Exercise aim –
Copy out every line of the records below that contains the word "left".

================================

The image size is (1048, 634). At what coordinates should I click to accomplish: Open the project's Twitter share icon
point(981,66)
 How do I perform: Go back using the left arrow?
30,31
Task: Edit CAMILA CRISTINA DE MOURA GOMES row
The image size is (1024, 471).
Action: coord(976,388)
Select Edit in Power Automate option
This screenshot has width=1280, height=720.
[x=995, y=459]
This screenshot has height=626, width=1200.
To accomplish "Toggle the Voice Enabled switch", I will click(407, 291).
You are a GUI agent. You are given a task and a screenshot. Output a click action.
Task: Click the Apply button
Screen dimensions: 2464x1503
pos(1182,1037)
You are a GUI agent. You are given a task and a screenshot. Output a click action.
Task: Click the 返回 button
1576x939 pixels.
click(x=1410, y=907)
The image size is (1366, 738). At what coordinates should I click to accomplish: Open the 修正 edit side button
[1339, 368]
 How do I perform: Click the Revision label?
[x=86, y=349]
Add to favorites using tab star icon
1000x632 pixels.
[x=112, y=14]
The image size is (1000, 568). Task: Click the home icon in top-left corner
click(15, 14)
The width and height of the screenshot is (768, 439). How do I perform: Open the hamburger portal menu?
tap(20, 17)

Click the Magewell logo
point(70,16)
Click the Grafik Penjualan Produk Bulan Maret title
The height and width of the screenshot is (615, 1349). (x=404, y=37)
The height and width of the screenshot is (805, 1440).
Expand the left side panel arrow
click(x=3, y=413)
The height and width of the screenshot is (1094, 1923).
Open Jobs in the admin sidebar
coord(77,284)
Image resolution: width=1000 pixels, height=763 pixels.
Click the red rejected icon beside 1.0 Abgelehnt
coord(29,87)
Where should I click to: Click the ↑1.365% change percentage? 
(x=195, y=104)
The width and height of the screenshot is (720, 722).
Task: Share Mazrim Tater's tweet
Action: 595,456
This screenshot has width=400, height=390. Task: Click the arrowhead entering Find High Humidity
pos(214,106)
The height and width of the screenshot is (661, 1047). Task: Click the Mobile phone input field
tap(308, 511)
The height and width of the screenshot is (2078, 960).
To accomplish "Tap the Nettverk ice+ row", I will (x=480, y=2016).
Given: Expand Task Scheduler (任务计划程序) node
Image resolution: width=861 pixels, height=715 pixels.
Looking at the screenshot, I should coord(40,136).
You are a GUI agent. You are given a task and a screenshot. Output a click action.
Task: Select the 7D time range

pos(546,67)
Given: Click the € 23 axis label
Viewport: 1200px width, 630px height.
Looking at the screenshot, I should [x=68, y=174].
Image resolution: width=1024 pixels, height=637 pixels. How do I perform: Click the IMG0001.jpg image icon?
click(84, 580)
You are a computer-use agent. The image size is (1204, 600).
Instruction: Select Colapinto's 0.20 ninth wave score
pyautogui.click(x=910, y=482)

================================

Reply to the task –
 How do I perform: Go back using the left arrow?
The image size is (1000, 568). Task: Click the home icon in top-left corner
Expand the left side panel arrow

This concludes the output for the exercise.